▶ **ASSIGNMENT**: Copy all the entries below exactly, but not the pictures.

▶ **DATA UNDER STUDY**:

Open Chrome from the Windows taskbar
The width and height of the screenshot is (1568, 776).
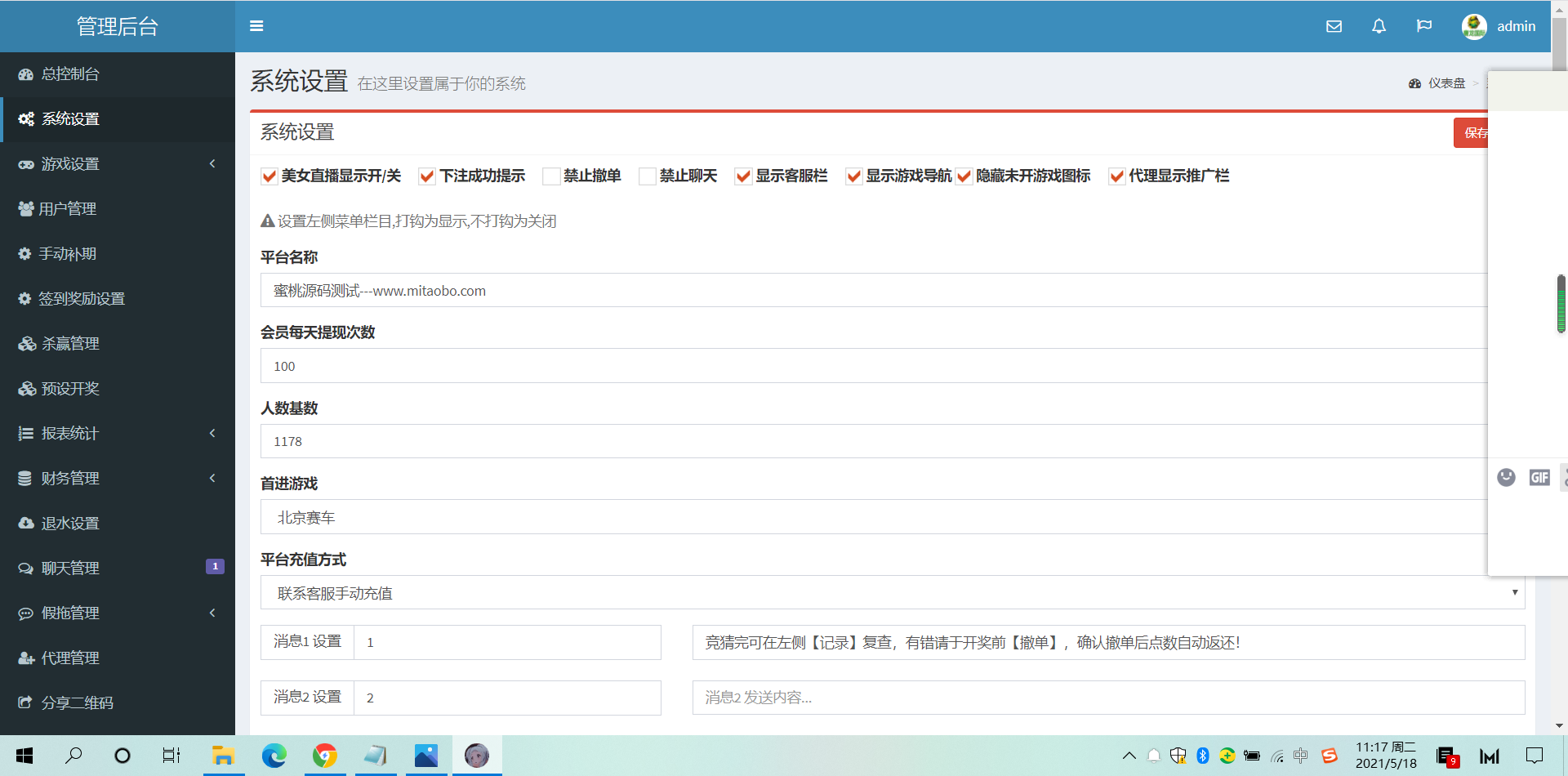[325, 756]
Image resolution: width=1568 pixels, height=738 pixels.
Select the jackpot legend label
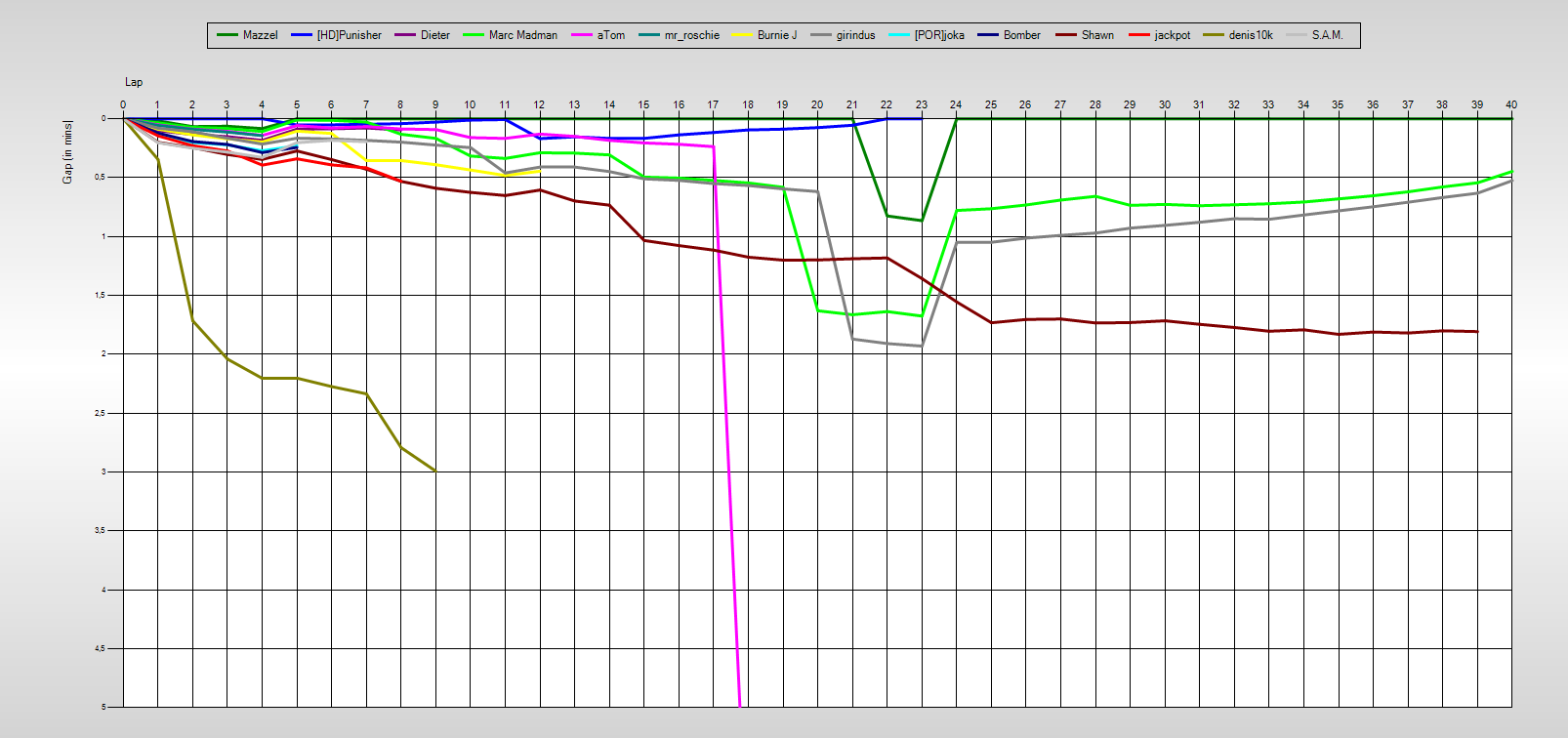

▶ **TASK ANSWER**:
Open Chrome from the Windows taskbar
The width and height of the screenshot is (1568, 776).
[325, 756]
Image resolution: width=1568 pixels, height=738 pixels.
Select the jackpot legend label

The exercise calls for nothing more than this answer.